Une science-fiction qui milite pour le présent

Comme Vincent Gerber le rappelle, « faire de la science-fiction » ou « être un utopiste » sont, de nos jours, synonymes d’un manque de sérieux, voire d’un irréalisme certain. Or, pour reprendre les mots de l’autrice Ursula K. Le Guin, « [a]u point où nous en sommes, le réalisme est peut-être le moyen qui convient le moins pour comprendre et décrire les incroyables réalités de notre existence »2. Ces dernières années ont été marquées par un nouvel élan d’une science-fiction militante et critique qui fait écho à notre période d’incertitude et de défis. Ce renouveau est porté aussi bien par des éditeurs (La Volte, Les Moutons Électriques, Mnemos…) que par des auteurs (Alain Damasio, Kim Stanley Robinson, Becky Chambers…) qui s’inscrivent ensemble dans la recherche d’une littérature plus engagée.

La science-fiction est, contrairement à une conviction répandue, non pas une littérature exclusivement braquée sur l’avenir, mais résolument tournée vers notre présent, dont elle capture l’essence en anticipant ses évolutions et en exacerbant ses inclinations. Elle produit une peinture réaliste, voire naturaliste, de nos avenirs possibles à partir du présent dont elle se propose de mener l’étude et l’analyse.

Aussi la science-fiction occupe-t-elle différents rôles : elle nous permet de mieux comprendre le présent, autant qu’elle nous met en garde et remet en question l’immuable. Elle a ce pouvoir de changer les perspectives, de décrypter des tendances et ainsi de nous avertir sur ce que l’on pressent – un cas souvent figuré dans les dystopies. Pour beaucoup, elle n’est donc pas une échappatoire vers un monde imaginaire, mais bien une confrontation directe avec notre réalité.

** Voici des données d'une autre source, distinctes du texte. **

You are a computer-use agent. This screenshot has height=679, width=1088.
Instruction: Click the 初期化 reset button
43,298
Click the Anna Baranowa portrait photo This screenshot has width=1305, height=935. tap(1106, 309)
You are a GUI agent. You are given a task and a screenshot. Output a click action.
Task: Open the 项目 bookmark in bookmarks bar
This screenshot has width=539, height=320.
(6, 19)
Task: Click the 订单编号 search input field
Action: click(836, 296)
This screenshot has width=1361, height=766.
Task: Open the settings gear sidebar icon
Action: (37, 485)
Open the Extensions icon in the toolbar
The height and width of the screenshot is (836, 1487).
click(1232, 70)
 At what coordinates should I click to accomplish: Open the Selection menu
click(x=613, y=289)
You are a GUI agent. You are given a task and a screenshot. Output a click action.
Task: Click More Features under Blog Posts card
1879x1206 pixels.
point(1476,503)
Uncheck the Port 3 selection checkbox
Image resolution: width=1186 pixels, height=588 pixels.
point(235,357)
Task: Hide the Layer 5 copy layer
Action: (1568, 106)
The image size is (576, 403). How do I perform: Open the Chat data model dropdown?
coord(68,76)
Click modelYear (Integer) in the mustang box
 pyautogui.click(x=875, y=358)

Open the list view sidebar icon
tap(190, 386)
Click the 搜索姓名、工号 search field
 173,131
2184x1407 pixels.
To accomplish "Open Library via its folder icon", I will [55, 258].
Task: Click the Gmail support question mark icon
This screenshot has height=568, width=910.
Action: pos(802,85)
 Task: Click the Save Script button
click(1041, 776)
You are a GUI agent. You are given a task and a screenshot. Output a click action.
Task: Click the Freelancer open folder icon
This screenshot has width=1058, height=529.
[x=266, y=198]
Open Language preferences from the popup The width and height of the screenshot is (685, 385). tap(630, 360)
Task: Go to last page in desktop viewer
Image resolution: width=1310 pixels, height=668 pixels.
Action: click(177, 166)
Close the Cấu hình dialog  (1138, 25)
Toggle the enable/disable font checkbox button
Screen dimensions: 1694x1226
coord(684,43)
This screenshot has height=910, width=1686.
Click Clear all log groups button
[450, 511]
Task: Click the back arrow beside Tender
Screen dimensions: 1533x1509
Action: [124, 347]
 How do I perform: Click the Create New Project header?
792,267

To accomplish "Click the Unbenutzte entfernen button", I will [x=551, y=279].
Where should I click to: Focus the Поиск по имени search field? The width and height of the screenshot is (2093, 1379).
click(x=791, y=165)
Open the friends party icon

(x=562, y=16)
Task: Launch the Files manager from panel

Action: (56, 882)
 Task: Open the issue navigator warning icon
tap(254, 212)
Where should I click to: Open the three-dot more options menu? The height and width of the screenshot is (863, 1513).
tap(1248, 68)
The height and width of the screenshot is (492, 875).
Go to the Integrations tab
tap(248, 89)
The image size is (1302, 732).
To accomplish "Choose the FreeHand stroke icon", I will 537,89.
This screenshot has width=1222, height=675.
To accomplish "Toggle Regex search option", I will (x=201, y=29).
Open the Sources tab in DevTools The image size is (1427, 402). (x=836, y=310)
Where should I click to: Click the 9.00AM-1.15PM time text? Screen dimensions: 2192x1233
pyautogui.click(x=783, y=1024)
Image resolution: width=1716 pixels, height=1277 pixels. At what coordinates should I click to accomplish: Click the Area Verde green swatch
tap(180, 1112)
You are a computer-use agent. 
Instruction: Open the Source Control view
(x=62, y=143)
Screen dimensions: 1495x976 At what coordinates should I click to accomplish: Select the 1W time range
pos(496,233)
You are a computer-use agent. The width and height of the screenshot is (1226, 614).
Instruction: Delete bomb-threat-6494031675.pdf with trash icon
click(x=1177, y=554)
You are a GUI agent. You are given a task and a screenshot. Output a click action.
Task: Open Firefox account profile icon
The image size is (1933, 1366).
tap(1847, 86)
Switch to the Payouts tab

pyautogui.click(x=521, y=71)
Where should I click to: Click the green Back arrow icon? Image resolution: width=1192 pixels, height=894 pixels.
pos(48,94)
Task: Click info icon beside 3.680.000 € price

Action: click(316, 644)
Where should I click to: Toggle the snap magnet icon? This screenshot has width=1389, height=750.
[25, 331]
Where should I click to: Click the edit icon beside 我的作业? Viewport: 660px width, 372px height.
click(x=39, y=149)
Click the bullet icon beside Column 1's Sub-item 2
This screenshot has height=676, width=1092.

Au-delà de ce rôle d’observatoire, elle permet de véhiculer des idées sous d’autres formes que celles qui habituellement traversent le milieu militant, et ainsi de les rendre plus accessibles et plus digestes, y compris auprès de lectorats non politisés qui ne se tournent pas nécessairement vers ces récits pour y trouver des réflexions particulières.

Faire émerger le possible

Gerber précise que, pour être opératoire, la science-fiction passe notamment par la création de mondes réalistes et vraisemblables, des univers qui ne sont pas ancrés dans le réel mais dans lesquels, par la « toute-puissance créatrice de l’auteur », on peut désormais accéder à des échelles bien plus larges qu’en littérature classique. Grâce à la suspension consentie de l’incrédulité, ce phénomène via lequel le lecteur finit par accepter l’existence de Hobbits au sein d’une société vraisemblable, la science-fiction permet de mettre en scène des hypothèses, à la manière d’un simulateur géant. Bien que demeure un certain conformisme des modèles de sociétés et de gouvernements en science-fiction (nous ne comptons plus les empires intergalactiques), il n’est pas rare de voir émerger certains modèles d’organisation originaux – par exemple la société anarcho-communiste d’Anarres dans Les Dépossédés d’Ursula K. Le Guin (1974).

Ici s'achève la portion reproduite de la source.